PROVIDED DATA:
◆ ◆ ◆ ◆ ◆ ◆ ◆
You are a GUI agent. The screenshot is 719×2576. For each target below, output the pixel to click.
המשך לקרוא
◆ ◆ ◆ ◆ ◆ ◆ ◆
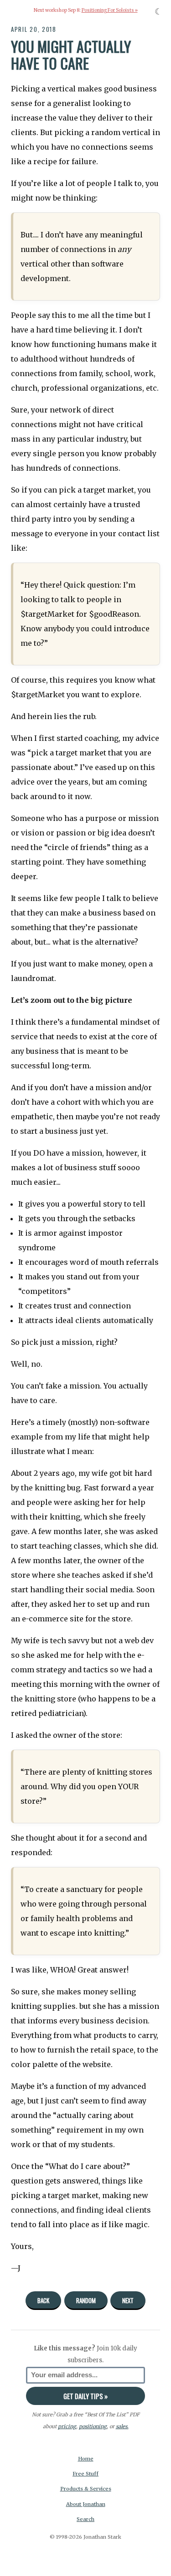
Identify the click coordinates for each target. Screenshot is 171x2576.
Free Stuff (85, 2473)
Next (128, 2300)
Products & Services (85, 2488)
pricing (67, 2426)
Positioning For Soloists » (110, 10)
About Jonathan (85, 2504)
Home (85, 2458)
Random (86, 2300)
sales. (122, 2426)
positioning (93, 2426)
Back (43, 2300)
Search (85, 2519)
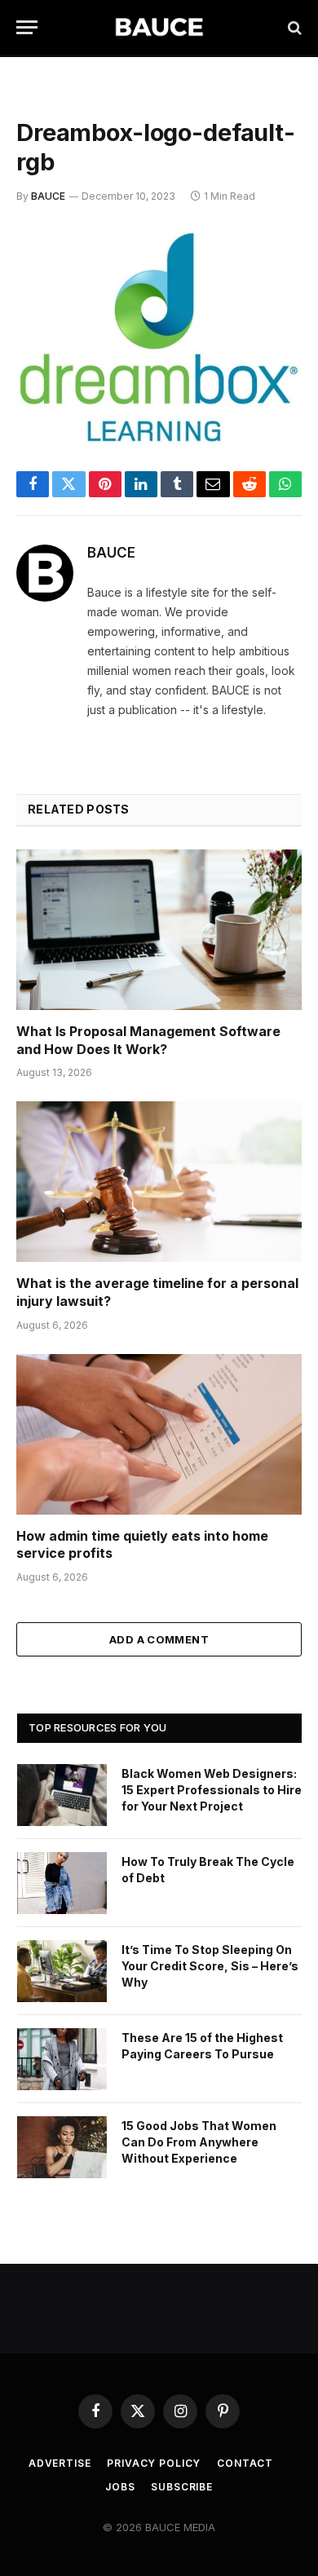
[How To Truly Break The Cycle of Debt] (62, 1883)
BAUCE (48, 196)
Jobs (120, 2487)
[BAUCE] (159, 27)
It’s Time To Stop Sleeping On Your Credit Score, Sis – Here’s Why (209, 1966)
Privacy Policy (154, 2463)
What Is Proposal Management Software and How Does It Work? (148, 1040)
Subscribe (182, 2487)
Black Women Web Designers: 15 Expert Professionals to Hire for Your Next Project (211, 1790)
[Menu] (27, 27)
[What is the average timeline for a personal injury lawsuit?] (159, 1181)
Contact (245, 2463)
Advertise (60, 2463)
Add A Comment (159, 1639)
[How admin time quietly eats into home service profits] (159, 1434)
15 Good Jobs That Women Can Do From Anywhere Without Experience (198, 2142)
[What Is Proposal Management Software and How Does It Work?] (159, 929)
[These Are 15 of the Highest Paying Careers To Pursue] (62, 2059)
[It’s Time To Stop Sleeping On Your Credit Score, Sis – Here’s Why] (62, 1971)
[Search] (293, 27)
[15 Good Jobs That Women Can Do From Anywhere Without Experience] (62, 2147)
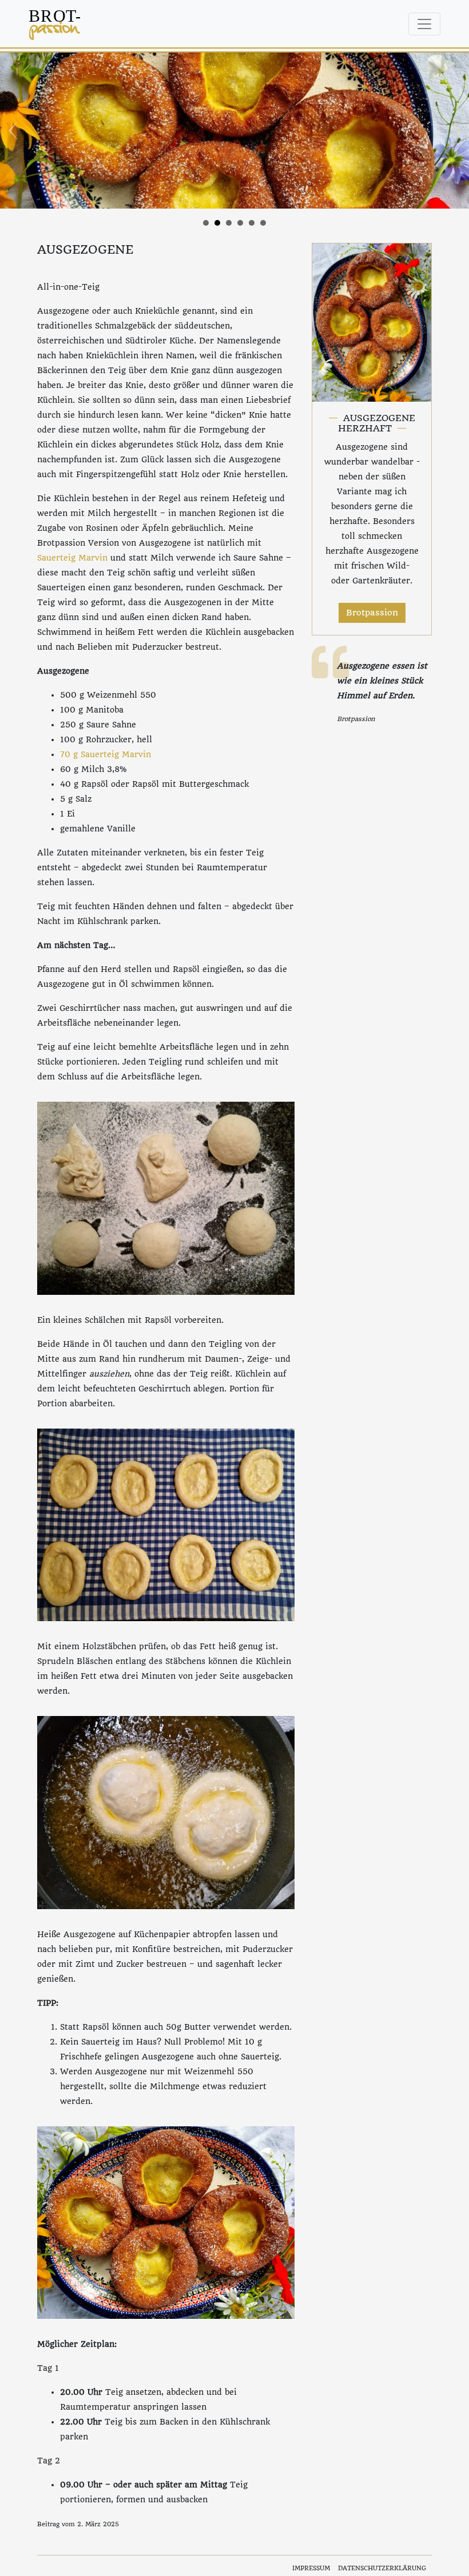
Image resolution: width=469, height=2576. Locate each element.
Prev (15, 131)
◆ ◆ ◆ ◆ ◆ ◆ ◆
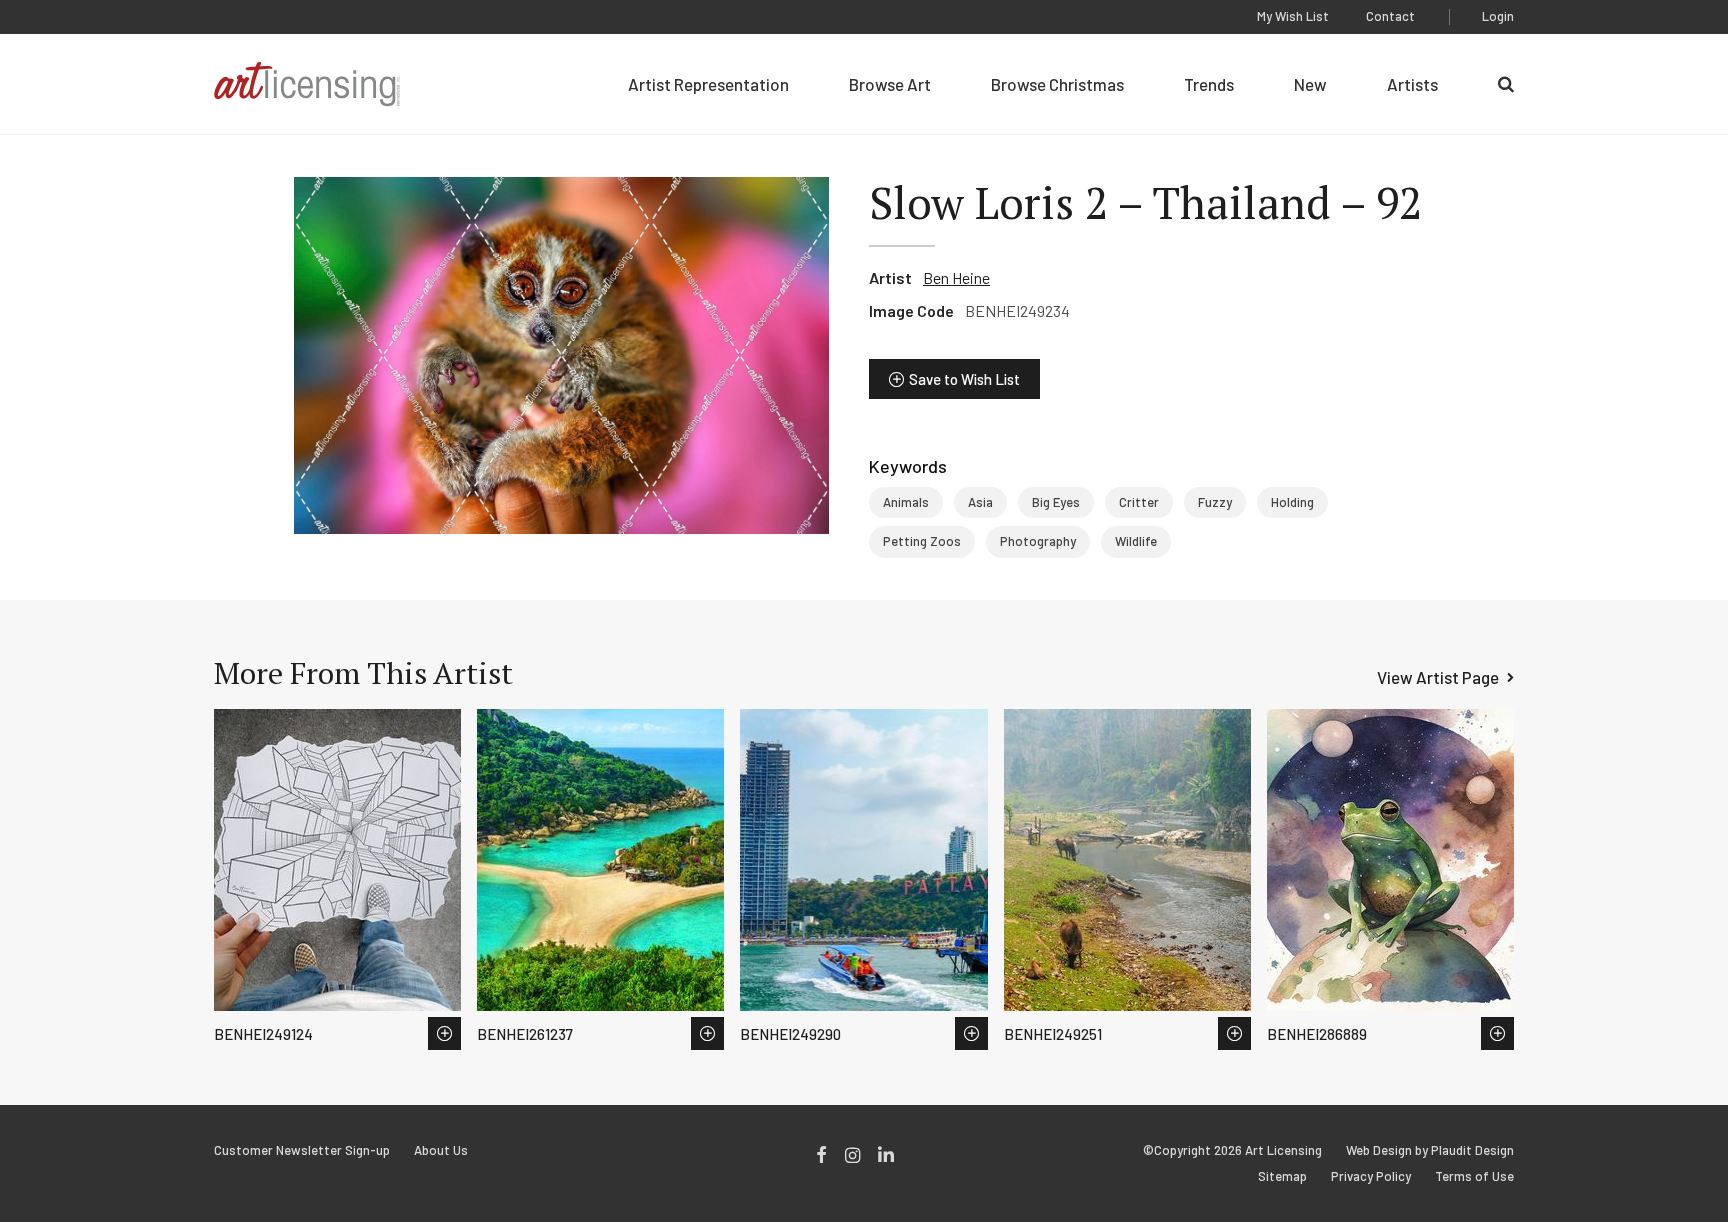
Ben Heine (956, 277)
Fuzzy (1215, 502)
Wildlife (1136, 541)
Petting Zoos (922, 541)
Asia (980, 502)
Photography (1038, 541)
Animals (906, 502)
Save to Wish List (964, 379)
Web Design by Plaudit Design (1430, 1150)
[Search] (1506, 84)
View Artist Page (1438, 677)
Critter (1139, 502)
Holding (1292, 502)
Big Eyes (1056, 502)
◆ ◆ ◆ ◆ ◆ ◆ ◆
PROBLEM:
Scan the material above for the string "Experience". Copy each line that holds it.

ANSWER FOR THE TASK:
15 Good Jobs That Women Can Do From Anywhere Without Experience (198, 2142)
[15 Good Jobs That Women Can Do From Anywhere Without Experience] (62, 2147)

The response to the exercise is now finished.